British online betting exchange operator Betfair is considering abandoning its Australian base in Tasmania in favour of a mainland location after being excluded from recent state tax concessions.
Betfair was granted permission to operate from the island state jurisdiction four years ago and its current license is due to expire at end of next year. However, it was recently excluded from legislation that eliminated tax for online bookmakers operating in the jurisdiction in exchange for an annual fee of approximately $231,000.
“One of the things that the board has asked the management team to do is to explore other options,” said Andrew Twaits, Chief Executive Officer for Betfair Australia.
“As you would expect, the environment in Australia is very different now than it was four years or so ago when we were trying to get a licence here in Australia, so we'll just see how it goes. Everything is open for consideration at this stage; some jurisdictions have advantages over others.”
Twaits stated that the tax concession now being offered by Tasmania would stir considerable interest from online bookmakers from around the world.
“Most of the online gambling operators are based around Europe,” Twaits told Australian broadcaster ABC.
“Tax rates around the world are only going one way and that's down. Look at jurisdictions like Malta and Gibraltar. Tasmania becomes all of a sudden competitive with all of those jurisdictions.

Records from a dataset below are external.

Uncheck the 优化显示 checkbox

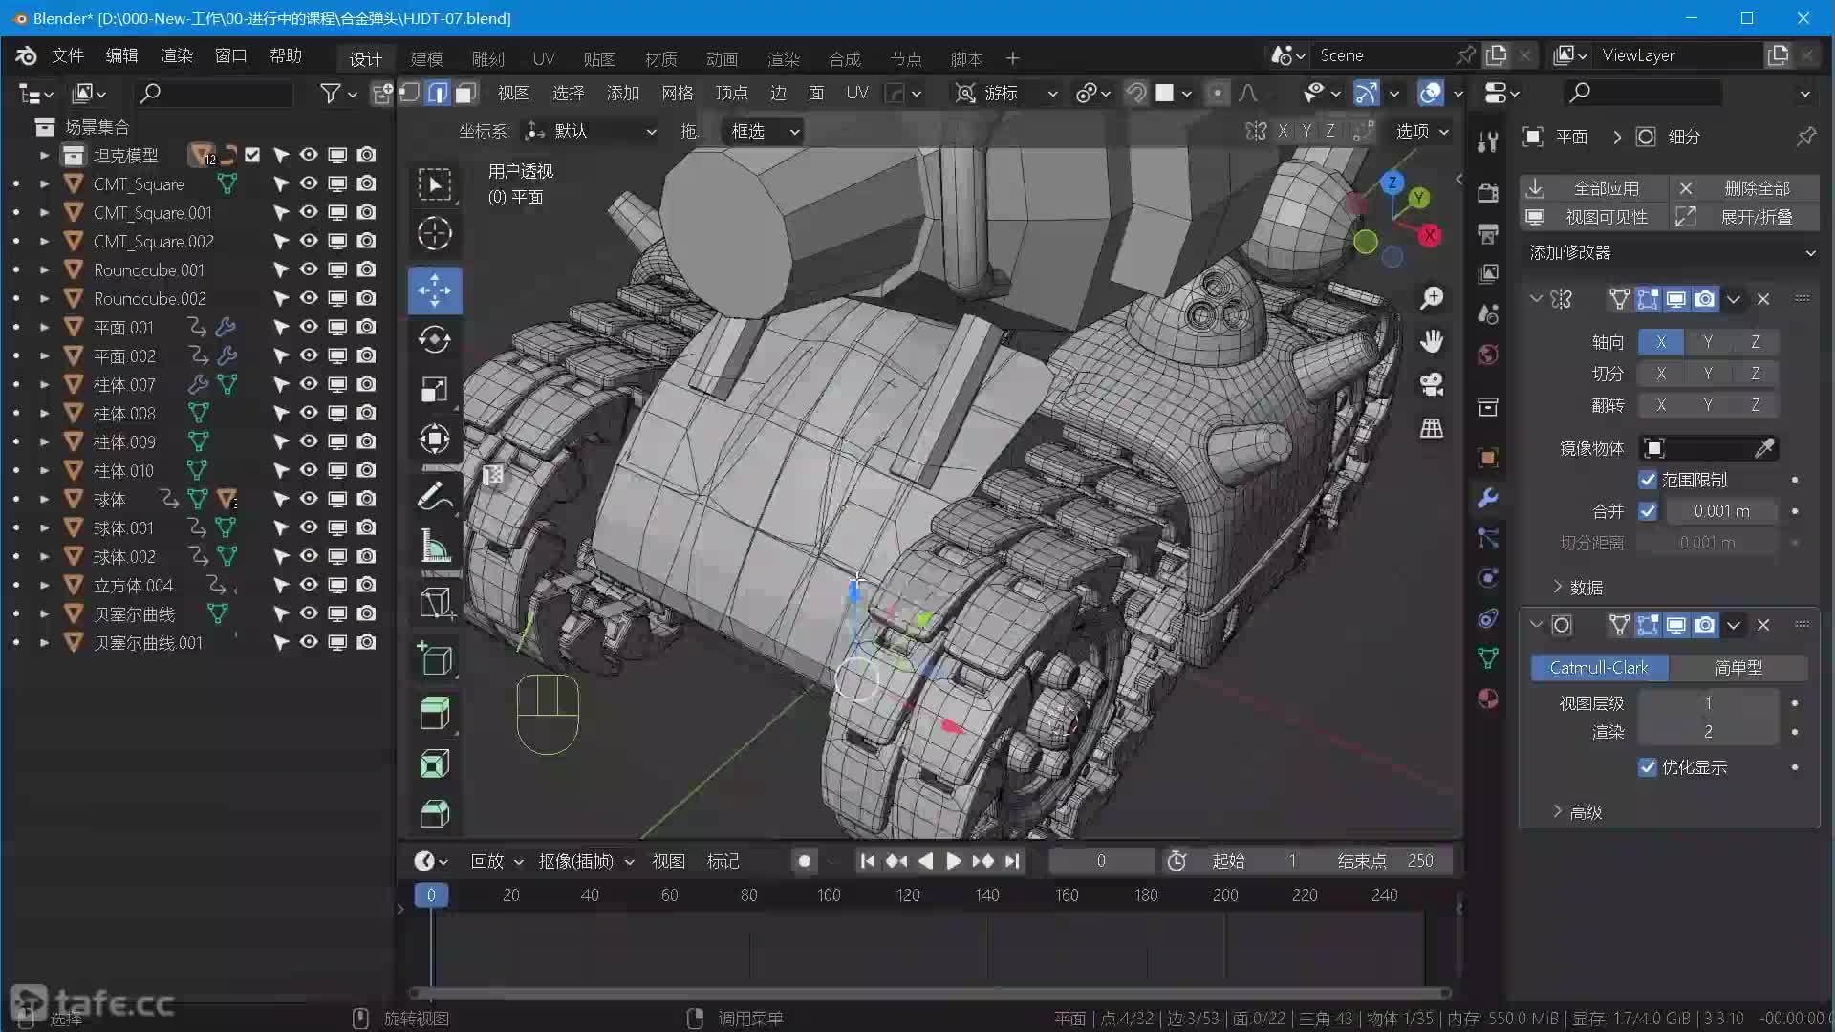pos(1648,767)
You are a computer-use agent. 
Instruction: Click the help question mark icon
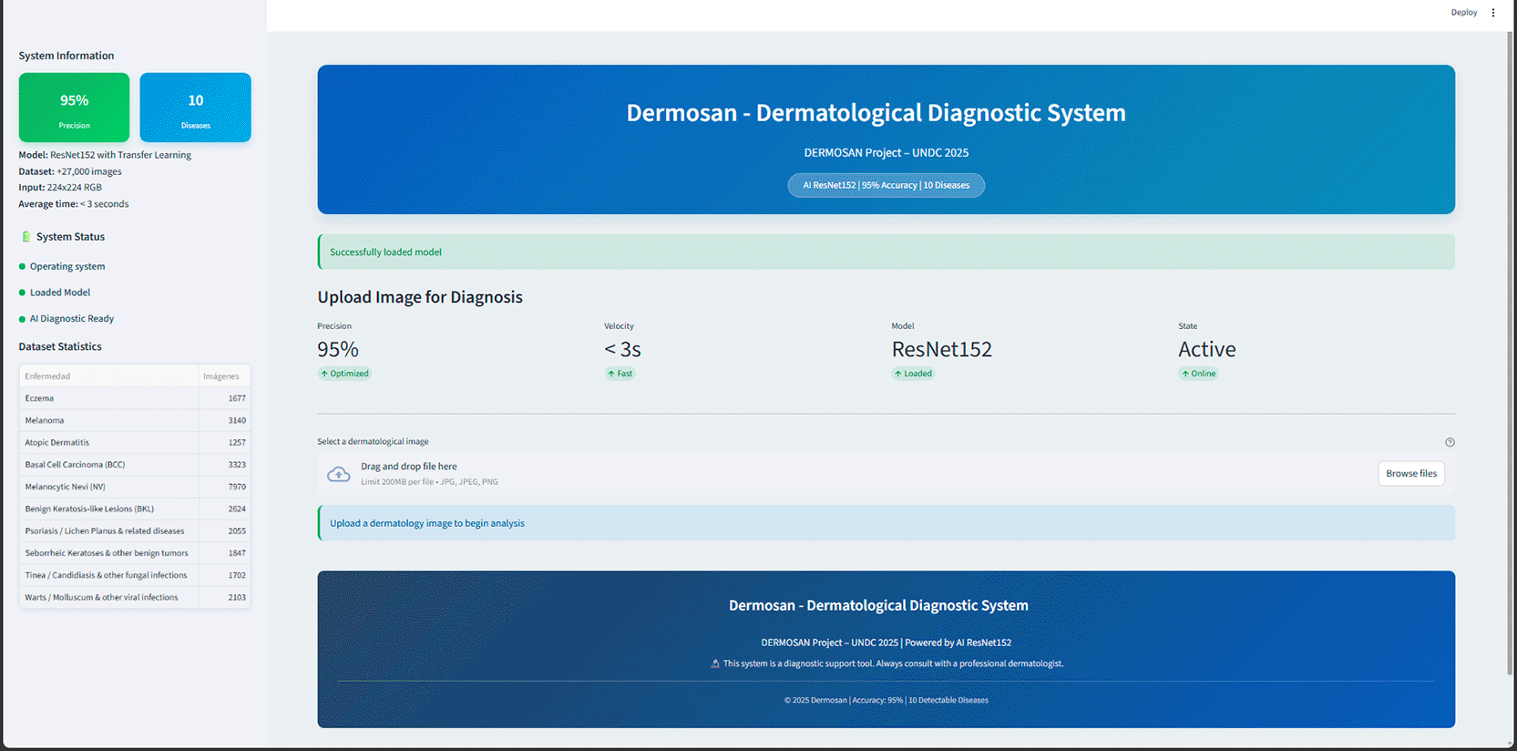tap(1450, 442)
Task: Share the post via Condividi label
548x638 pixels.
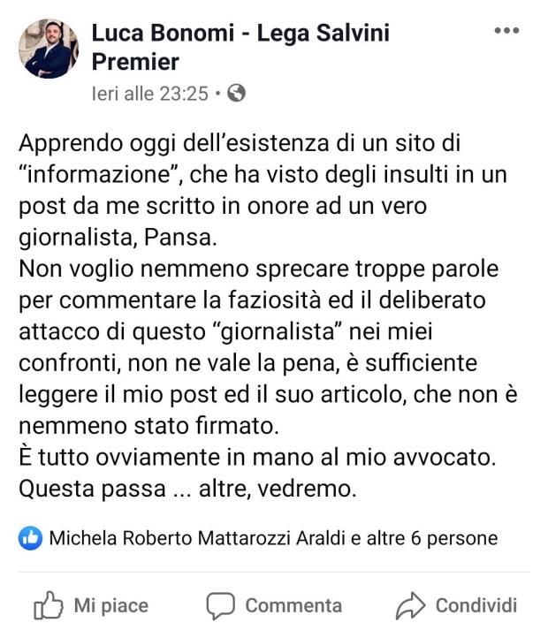Action: pos(476,605)
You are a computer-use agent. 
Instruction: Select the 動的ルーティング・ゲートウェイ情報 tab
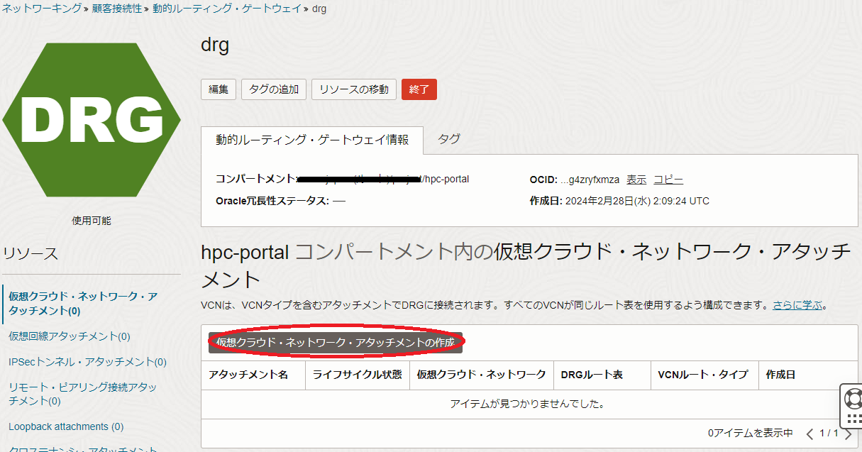click(312, 140)
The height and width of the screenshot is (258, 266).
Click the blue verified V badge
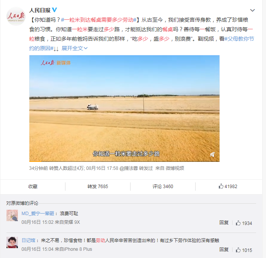pyautogui.click(x=54, y=10)
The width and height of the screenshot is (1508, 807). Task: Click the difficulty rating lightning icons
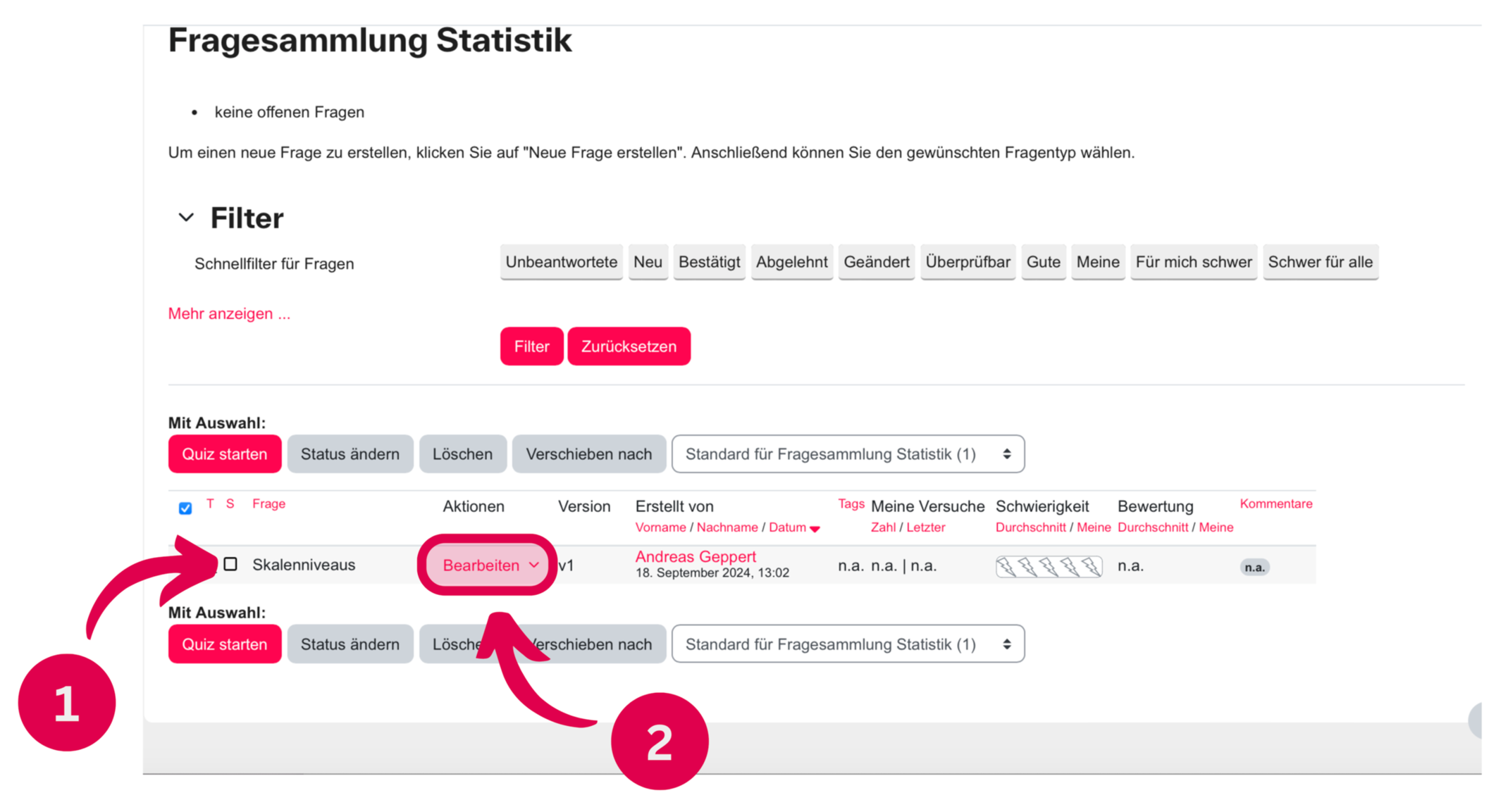click(1049, 566)
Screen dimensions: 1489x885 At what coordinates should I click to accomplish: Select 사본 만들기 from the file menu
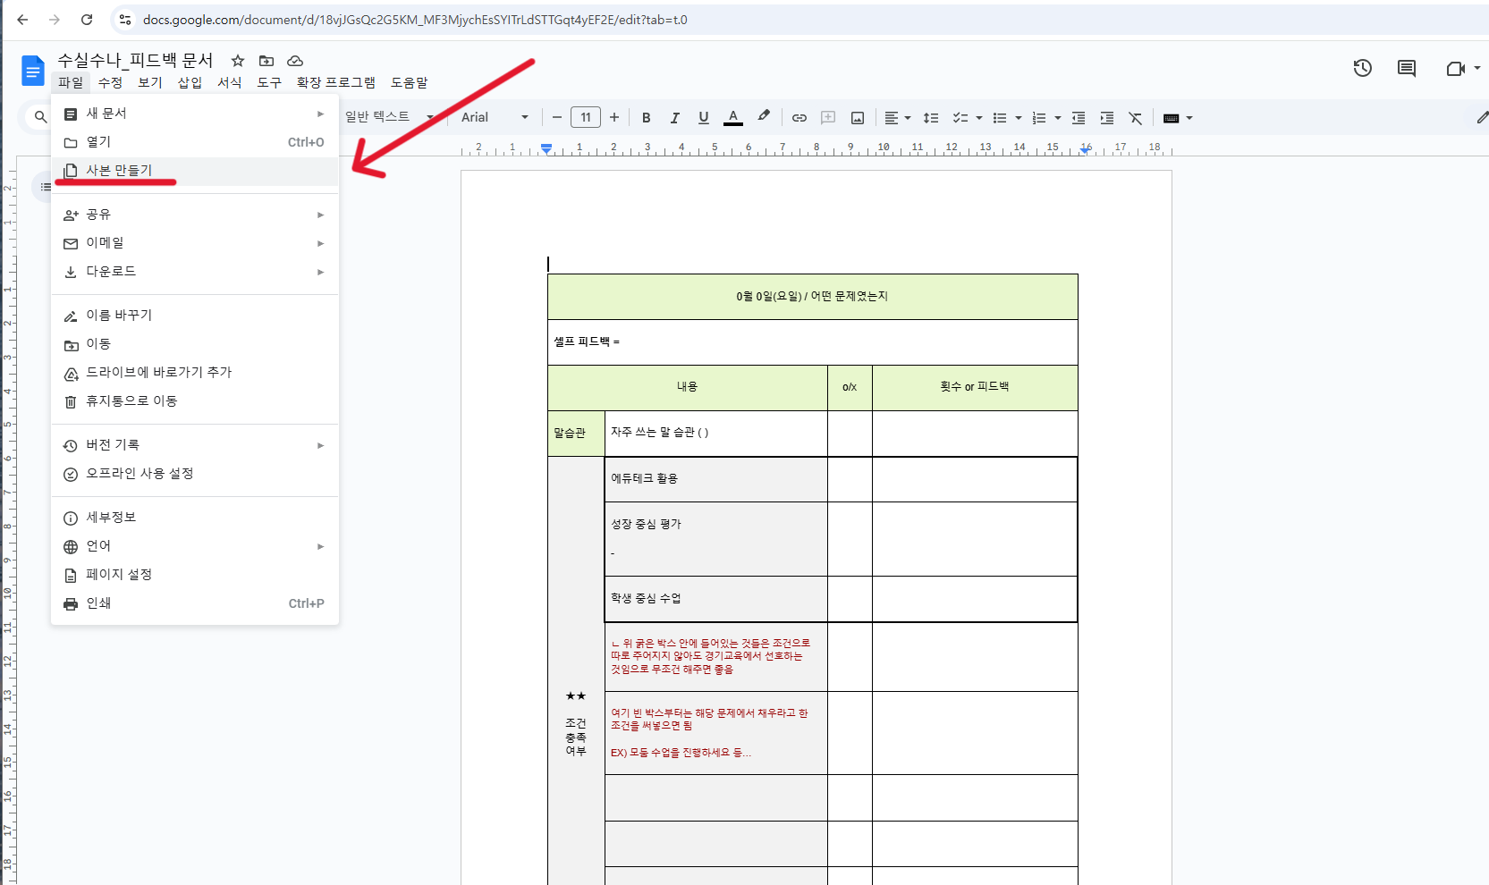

And one of the advantages that Tasmania has over any other jurisdiction in Australia is that, once you are licensed in Tasmania, you are able to advertise into the UK.”
Betfair currently employs 115 people at its Hobart headquarters and Michael Aird, Treasurer for Tasmania, revealed that the Government would be doing all it could to keep the UK-owned firm on the island while also attracting other corporate bookmakers.
“We have to ensure that we provide opportunities for people to be employed,” said Aird.
“These corporate bookmakers, if they decide to relocate to Tasmania or be established in Tasmania, would be bringing with them very large teams of people and in terms of employment opportunities could start another industry in Tasmania.”